LVIII. Yarış & Göl

6.1K 366 20
                                    

''Söylesene, kokunu gizlemeyi nasıl başarıyorsun?'' diye sordum, Aiden'a. Eğer vampirler onun kokusunu duyabilselerdi, şuan burada olamazdı. Sonradan, Claude'un da bizi saklamak için kendime enjekte etmemi istediği o sıvıyı hatırladım. Yine de ayrıntıları öğrenmek istiyordum.

''Satışa yeni sunulmuş bir formül. Her yerde yok, ama gerçekten etkili.'' Her şey mantıksız geliyordu. Nasıl olurda vampirlerin bundan haberi olmazdı? Daha da önemlisi, kim bu formülü satışa sunacak kadar canına susamıştı?

''Tamam,'' dedim basitçe. ''Öyleyse güvendeyiz?''

Bana hafif bir gülümseme verip, başını sallayarak onayladı. Yanımda oturmasından rahatsız değildim. Daha çok, ne söyleyeceğimi bilemiyor olmaktan rahatsızdım.

''Hephaistos'un Elçisi'ne gitmediğini duydum.'' En sonunda, dayanamayarak söyledi. Bunun olacağını biliyordum. Başka bir elçiye sığınmayı kabul edeceğimi nasıl düşünmüştü ki?

''Gitmedim, çünkü şuan iyiyim. Sürüm yakında toparlanacak, sabredebilirim.'' Sakince konuştum. Gözleri, hareket eden dudaklarımı izliyordu. Burada en fazla ne kadar daha kalabilirdim emin olamıyordum.

''Çünkü bu konuda fazla gururlusun, öyle değil mi?'' Dışa vurmak istemediğim şeyleri, düşünmeden yüzüme vurmuştu. Bunun etkisiyle sarsılsam da, hiçbir şey söylemedim. Haklıydı, ne diyebilirdim ki.

Elleri saçlarımın uçlarındaki sarı dalgalarla oynarken, kucağımda duran ellerimi izliyordum. Muhtemelen beni bu halde ilk defa görmüştü. Daha önceden saçlarımı dalgalı yaptığım olmamıştı. Bu bana bile yabancıydı. Biraz değişikliğin iyi geleceğini düşünmüştüm.

''Biraz terlemeye ne dersin?'' Büyük bir sırıtışla sorduğunda, aklından neler geçtiğini bilmiyordum. Bakışlarımı onun yüzüne odakladığımda, kafasında bir şeyler planlıyor gibiydi.
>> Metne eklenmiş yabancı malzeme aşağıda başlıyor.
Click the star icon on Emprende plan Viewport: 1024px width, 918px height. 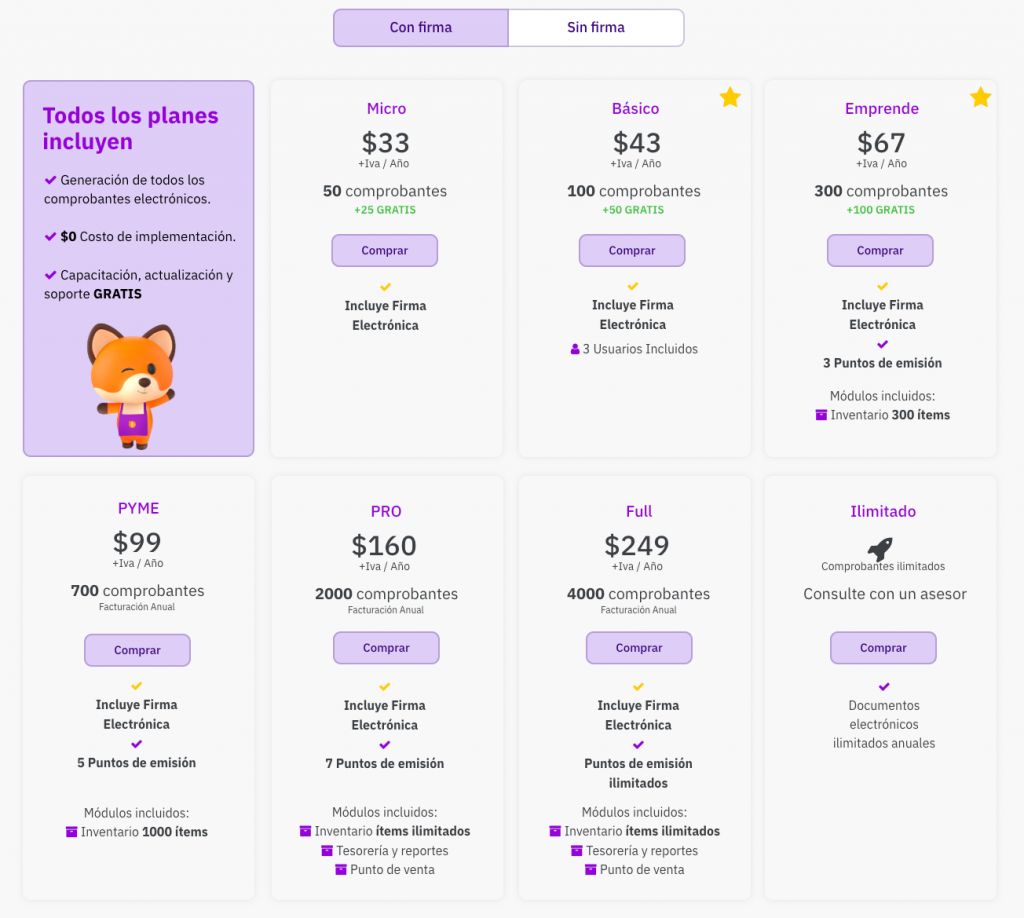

Kaşlarımın tekini sorarcasına kaldırdım.

''Benimle gel.'' diyerek elimden tuttu, ve beni basık odadan dışarı çıkarttı.

***   ***   ***

Arabayla bir ormanın girişinde durduğumuzda, kapıyı açıp dışarı çıktık. Neden burada olduğumuzu kavrayabilmiş değildim. Açıklaması için ona baktım.

''Göle kadar yarışacağız,'' dedi gülümseyerek. Bu konuda heyecanlı olduğunu söyleyebilirdim. ''Dönüşmeye ihtiyacın var. Ve ayrıca kafanı dağıtmaya da.''

Kollarımı göğsümde çaprazlayarak, ''Unut gitsin,'' dedim. ''Bunu yapmayacağım.'' Arabanın kaputuna yaslandığımda, önümde duruyordu. Bakışları ufak bir çocuğun bakışlarıyla aynı ısrarı içeriyordu.
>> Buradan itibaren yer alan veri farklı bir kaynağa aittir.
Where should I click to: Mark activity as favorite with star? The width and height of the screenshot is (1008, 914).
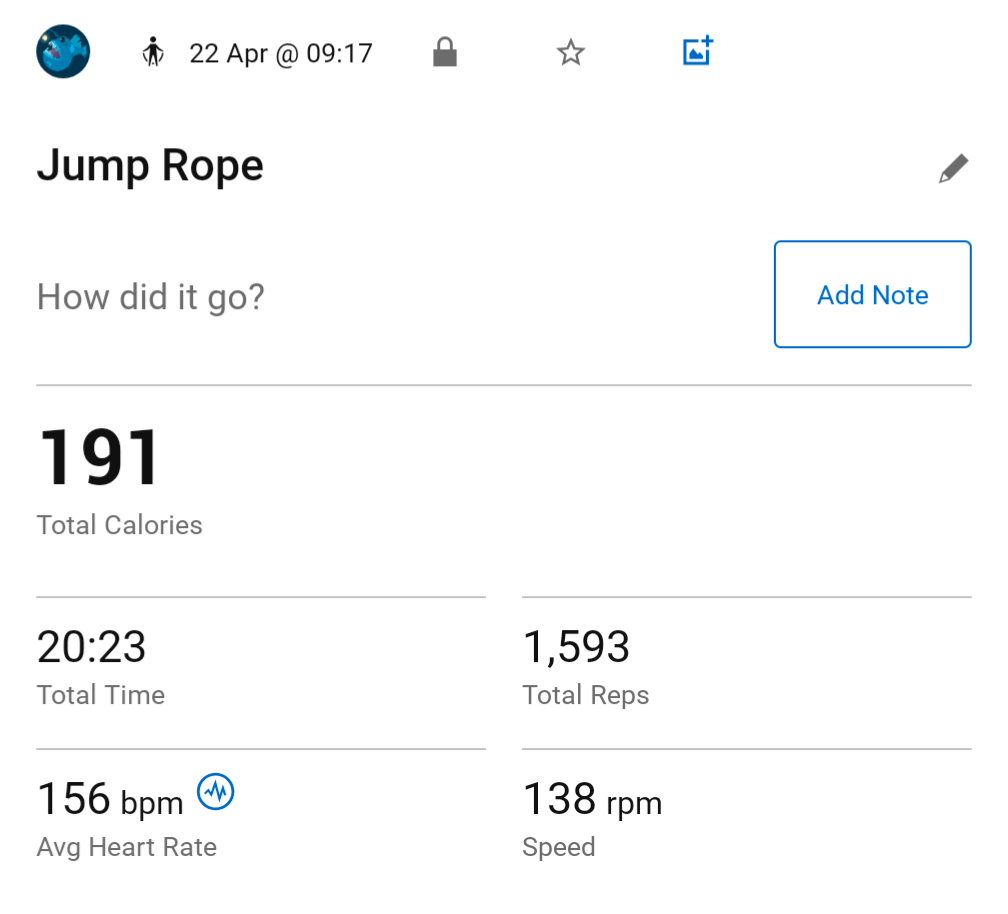pyautogui.click(x=571, y=52)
''Önden başlaman için sana avantaj tanıyacağım.'' Beni gaza getirmek istercesine söylediğinde, ona gözlerimi kısarak baktım. Eğer yarış yapacaksak, kazanmasının imkanı yoktu. Oldukça hızlı koştuğum söylenebilirdi.

Onu itip geniş gövdeli ağaçlardan birinin arkasına geçerken, ''İlk önce soyunan ilk önce başlar.'' dedim. Çoktan üstümdeki kazağı çıkartmışken, derin kahkahası duyuldu.
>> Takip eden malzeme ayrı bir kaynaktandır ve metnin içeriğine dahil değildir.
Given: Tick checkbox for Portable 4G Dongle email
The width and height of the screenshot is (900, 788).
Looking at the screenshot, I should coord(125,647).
''Oysa ki kalıp ilk önce senin üzerini çıkarmanı izleyebilirdim.'' Pantolonumdan sonra iç çamaşırlarımı da çıkarırken, yüzümde istemsizce bir gülümseme oluştu. Kemerini daha yeni yeni açtığını duyabiliyordum.

Zaman kaybetmeden, kemiklerimin şekil almasına izin verdim. Uzun süredir dönüşmememe rağmen sandığımdan basit olmuştu. En azından, canım yanmamıştı. Kemiklerim dönüşme emrini rahatlıkla benimsemiş, sorun çıkartmadan rahatlıkla yerine getirmişti.